- Born: Ernest Walter Hastings 15 June 1879 Manchester, England
- Died: 2 September 1940 (aged 61) Willesden, Middlesex, England
- Occupation: Music hall entertainer
- Years active: c.1899–1940

= Ernest Hastings =

English pianist & singer (1879–1940)

Ernest Walter Hastings (15 June 1879 - 2 September 1940) was an English singer, pianist, composer and performer of comic monologues. He was popular from the 1900s to the 1930s, when he was described as "England's Greatest Entertainer at the Piano".

==Biography==
He was born in Manchester in 1879, and at first found work as a shipping clerk. He also played piano, and developed a talent for mimicry and monologues which led him to a theatrical career in music halls before 1900. He became popular, and toured in the United States as well as in Britain. His early successes included "The Commissionaire" (1899, with lyrics by Charles H. Taylor), "A Blooming Ballad" (with lyricist Astley Weaver, 1901), "The Three Ages of Man" (with lyrics by Nelson Jackson, 1909), and "The Emigrant's Letter" (with lyrics by Percy French, 1912).

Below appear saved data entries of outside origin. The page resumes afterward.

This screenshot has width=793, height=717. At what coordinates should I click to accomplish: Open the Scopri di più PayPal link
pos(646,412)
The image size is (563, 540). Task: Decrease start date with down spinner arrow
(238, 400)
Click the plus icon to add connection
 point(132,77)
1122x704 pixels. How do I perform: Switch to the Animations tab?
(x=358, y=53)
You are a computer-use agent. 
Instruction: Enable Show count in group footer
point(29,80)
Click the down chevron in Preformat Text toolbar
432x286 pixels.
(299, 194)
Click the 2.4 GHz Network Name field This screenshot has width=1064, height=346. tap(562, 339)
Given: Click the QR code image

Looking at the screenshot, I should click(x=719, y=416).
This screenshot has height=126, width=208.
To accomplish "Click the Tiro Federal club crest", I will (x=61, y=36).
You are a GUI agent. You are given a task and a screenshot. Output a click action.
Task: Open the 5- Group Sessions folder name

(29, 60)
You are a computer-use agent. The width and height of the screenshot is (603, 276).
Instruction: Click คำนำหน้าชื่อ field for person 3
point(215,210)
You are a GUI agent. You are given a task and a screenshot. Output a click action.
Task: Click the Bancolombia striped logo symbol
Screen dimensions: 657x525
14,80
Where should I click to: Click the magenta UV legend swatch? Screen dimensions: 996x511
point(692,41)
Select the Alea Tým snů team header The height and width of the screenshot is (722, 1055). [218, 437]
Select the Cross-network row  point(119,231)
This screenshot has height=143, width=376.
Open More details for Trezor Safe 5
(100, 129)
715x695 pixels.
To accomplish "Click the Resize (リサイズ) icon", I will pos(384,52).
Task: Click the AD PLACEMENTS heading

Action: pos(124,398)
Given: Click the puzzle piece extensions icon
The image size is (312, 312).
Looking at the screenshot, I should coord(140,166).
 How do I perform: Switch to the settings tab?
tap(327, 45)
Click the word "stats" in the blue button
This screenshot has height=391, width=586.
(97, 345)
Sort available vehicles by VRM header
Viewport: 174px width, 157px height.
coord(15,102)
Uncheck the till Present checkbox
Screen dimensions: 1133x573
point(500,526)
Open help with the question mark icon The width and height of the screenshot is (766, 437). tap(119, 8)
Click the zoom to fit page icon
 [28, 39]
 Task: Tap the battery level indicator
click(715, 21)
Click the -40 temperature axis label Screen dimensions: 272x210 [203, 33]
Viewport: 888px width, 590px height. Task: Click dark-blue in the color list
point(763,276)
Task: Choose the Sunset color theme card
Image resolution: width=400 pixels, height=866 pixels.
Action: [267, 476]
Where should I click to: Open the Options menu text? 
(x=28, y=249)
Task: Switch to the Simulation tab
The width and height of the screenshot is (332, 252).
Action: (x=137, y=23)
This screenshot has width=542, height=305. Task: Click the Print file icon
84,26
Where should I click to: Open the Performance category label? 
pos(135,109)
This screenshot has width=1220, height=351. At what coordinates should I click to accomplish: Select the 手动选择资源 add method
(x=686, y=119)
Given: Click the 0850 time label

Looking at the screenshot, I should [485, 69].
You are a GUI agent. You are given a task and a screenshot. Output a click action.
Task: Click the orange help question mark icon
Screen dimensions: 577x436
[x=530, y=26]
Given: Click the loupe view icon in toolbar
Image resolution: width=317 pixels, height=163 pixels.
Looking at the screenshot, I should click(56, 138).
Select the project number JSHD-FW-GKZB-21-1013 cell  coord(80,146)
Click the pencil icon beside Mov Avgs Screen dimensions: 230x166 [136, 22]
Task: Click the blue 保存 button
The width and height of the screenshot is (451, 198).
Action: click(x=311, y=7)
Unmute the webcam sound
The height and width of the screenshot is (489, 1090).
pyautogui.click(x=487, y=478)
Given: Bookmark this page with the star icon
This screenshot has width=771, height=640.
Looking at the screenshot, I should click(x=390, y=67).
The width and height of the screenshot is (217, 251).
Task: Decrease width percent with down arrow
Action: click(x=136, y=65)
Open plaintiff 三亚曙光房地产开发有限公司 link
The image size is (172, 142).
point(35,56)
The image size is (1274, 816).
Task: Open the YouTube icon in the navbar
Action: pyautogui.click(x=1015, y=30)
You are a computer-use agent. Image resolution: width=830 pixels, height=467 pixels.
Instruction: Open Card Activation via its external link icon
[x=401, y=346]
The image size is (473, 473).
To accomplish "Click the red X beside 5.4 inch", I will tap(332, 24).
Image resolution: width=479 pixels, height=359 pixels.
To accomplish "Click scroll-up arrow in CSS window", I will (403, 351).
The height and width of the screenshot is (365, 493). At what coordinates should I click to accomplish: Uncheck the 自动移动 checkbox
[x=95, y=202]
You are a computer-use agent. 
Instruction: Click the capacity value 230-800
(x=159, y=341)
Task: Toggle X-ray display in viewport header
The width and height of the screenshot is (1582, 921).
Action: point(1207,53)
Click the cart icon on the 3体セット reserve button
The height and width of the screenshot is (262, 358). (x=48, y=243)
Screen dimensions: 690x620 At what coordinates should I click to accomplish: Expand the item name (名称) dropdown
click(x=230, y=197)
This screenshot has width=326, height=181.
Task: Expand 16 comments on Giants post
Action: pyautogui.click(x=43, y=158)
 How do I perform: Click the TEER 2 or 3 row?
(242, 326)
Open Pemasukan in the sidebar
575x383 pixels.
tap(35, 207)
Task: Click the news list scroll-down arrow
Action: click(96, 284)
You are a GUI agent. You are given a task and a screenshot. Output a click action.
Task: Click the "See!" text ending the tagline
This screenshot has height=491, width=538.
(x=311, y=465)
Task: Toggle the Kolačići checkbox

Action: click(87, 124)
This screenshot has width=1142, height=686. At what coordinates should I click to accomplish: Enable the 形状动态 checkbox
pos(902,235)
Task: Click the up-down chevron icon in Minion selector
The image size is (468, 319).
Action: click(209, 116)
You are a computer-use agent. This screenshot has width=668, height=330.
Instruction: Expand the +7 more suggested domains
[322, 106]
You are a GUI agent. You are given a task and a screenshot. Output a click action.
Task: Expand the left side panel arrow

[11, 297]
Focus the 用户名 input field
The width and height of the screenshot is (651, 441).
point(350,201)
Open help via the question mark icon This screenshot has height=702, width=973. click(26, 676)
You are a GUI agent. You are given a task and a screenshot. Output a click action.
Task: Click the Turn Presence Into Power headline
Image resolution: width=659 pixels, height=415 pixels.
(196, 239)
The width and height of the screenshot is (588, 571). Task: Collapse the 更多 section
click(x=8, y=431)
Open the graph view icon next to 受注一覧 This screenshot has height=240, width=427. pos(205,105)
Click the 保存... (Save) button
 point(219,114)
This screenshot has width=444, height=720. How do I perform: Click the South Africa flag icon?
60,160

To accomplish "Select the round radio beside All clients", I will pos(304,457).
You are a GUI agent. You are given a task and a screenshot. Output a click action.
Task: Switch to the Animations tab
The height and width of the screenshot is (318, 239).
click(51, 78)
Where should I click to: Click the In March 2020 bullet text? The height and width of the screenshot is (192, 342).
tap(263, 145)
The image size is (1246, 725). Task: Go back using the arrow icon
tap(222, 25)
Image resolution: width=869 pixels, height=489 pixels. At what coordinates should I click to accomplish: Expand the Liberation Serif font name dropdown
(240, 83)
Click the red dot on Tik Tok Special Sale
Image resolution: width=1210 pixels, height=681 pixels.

In the First World War, he performed songs both in support of recruitment, such as "We're All Plain Civilians" (with lyrics by Foden Williams, 1914), and critical of the apparent impossibility of escaping conscription, in songs such as "Exemptions and Otherwise" and "The Military Representative", written by R. P. Weston and Bert Lee (1916), in which the military recruitment tribunal approves for active service "a series of ever more unsuitable candidates". The song was very well received, with lyrics such as: "How dare your husband die!/ He was A1 in July/ What say ma'am? He's in heaven now?/ Well you just let him know/ I'm sending a Sergeant to fetch him back/ For of course he's got to go!". His other songs and monologues included "The Bolshevik" (written by Lee and Weston, 1919), and "Seaside Posters Round the Home" (by Edgar Bateman and Henry E. Pether, 1919).

From 1914 until 1929, he made recordings for the Columbia and His Master's Voice record labels. These included "A Soldier's Reminiscences" (with lyrics by Bert Lee, 1914); the earliest recording of Lee and Weston's song "My Word, You Do Look Queer" (1922, later popularised by Stanley Holloway); and the tribute to Woolworth's stores, "There's Nothing Over Sixpence in the Store" (with lyrics by Frank S Wilcock, 1927), "In My Young Days" (with lyrics by Percy Beck, 1930), and "The Nut Brown Ale of England" (with lyrics by Percy Beck, 1931). Hastings appeared in the 1919 Royal Variety Performance, and toured the vaudeville circuit in Australia in 1925 with J. Milton Hayes. He also made BBC radio broadcasts in the late 1920s.

Hastings died in Willesden, London, in 1940, aged 61. A compilation of his recordings, The Seaside Posters, was issued on CD in 2018.